> _Source data_:
^^^^^^^^

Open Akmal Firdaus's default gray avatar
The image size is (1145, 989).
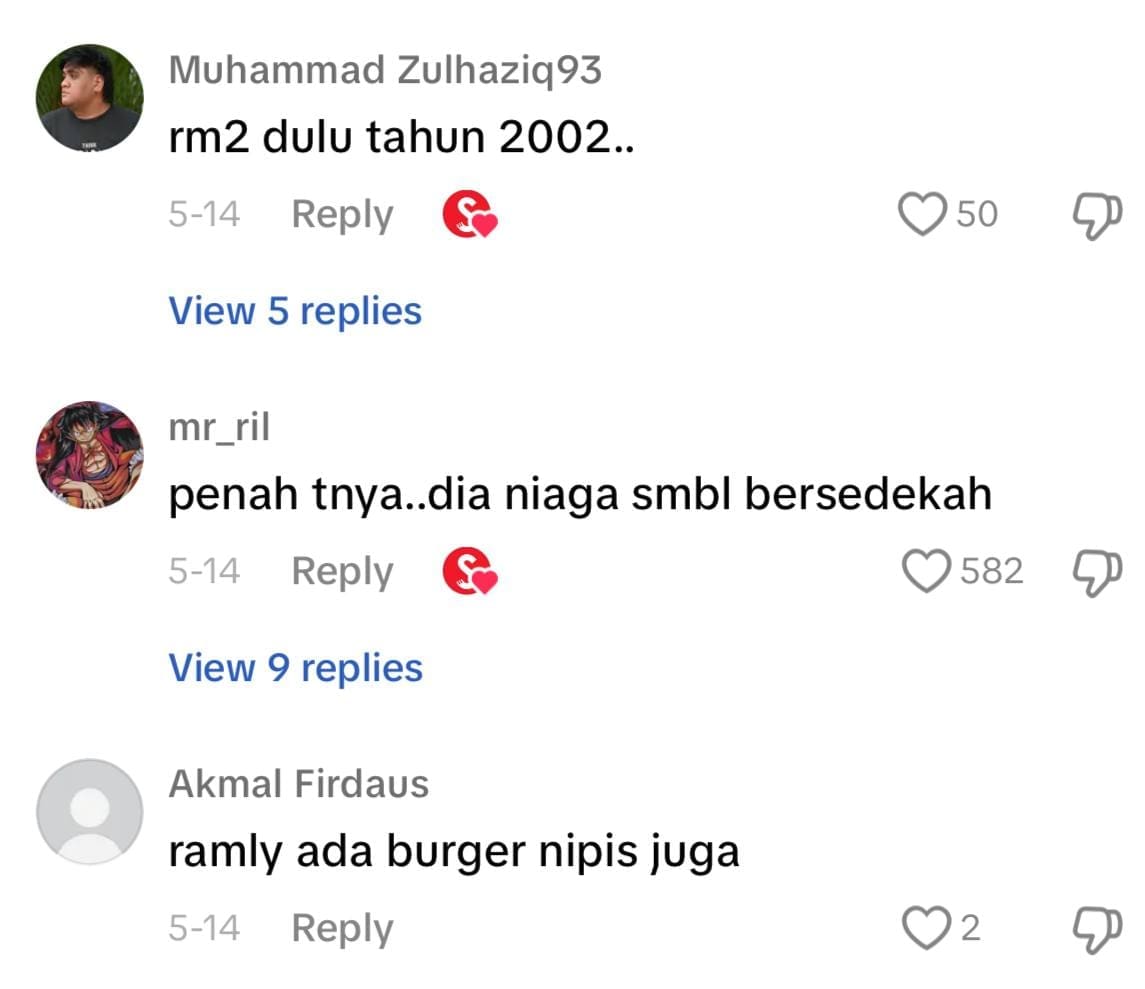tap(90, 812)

^^^^^^^^

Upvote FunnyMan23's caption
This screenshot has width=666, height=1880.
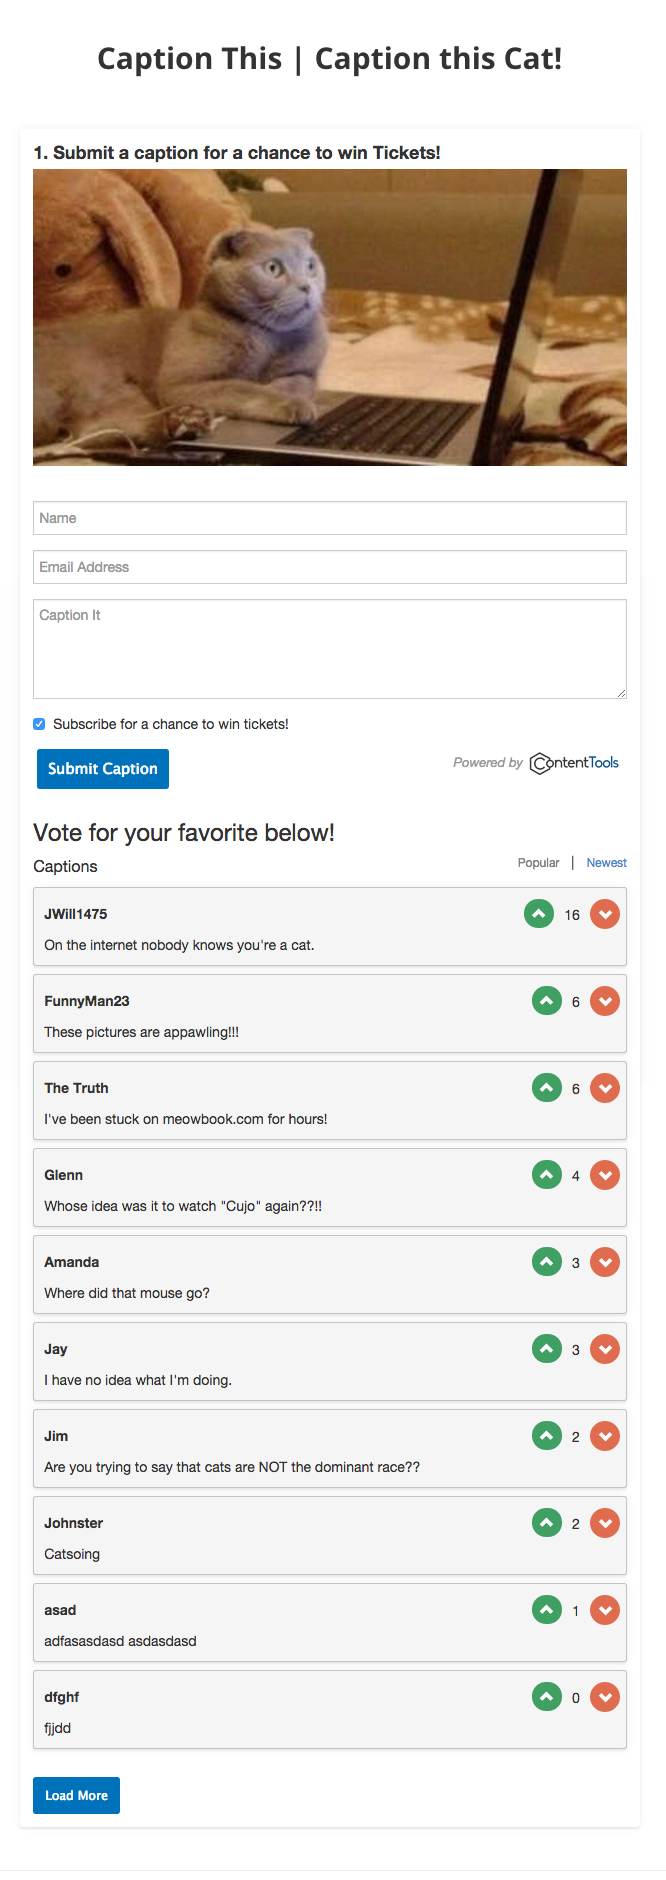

^^^^^^^^

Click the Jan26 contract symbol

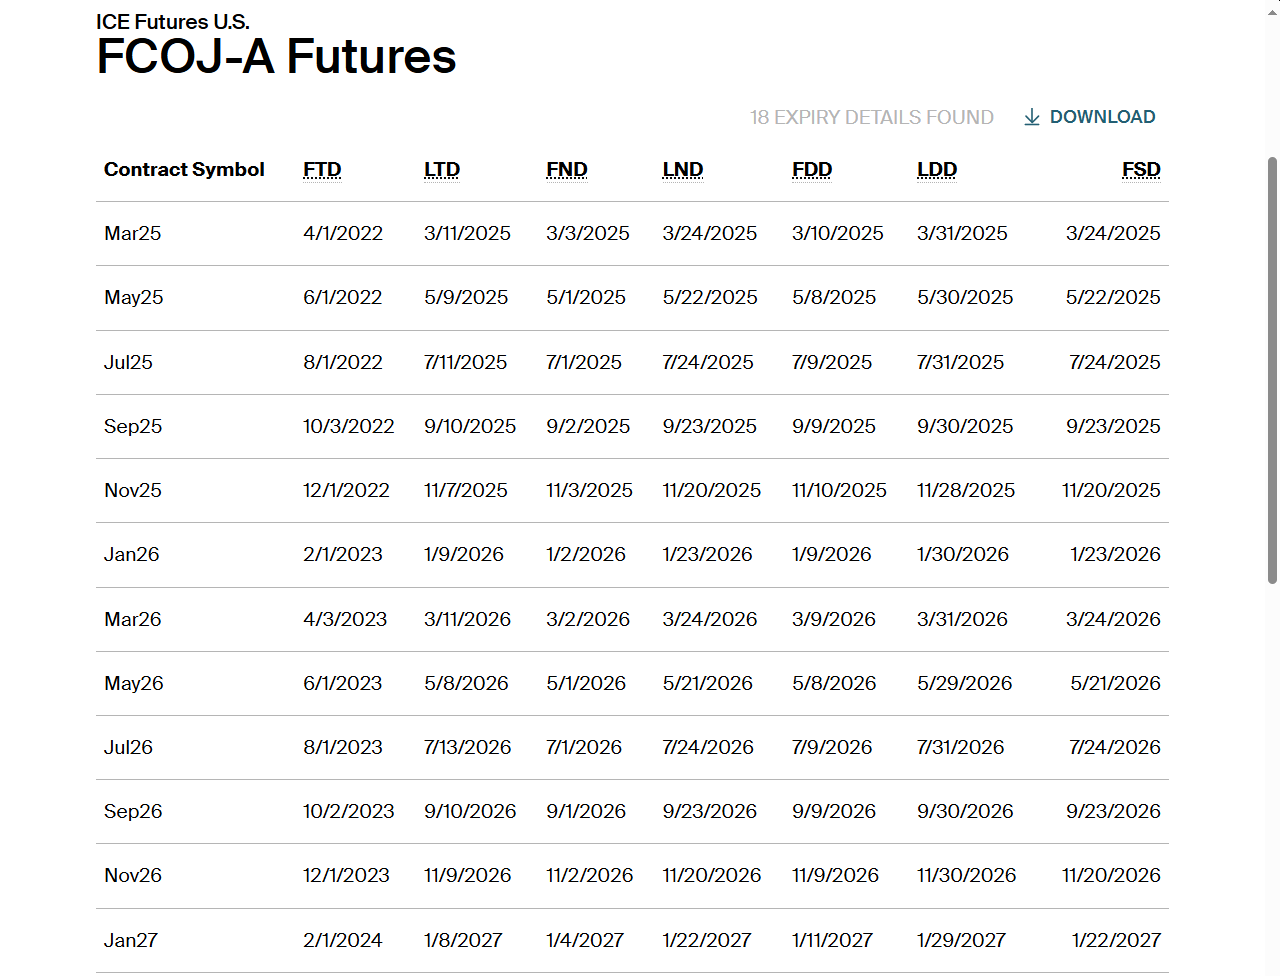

^^^^^^^^

> _Try it_:
From the listing above, the lines starting with the one that has "Upvote FunnyMan23's caption" and running through the one that has "This screenshot has width=666, height=1880." should be copied exactly, ends included.

> _Exercise answer_:
Upvote FunnyMan23's caption
This screenshot has width=666, height=1880.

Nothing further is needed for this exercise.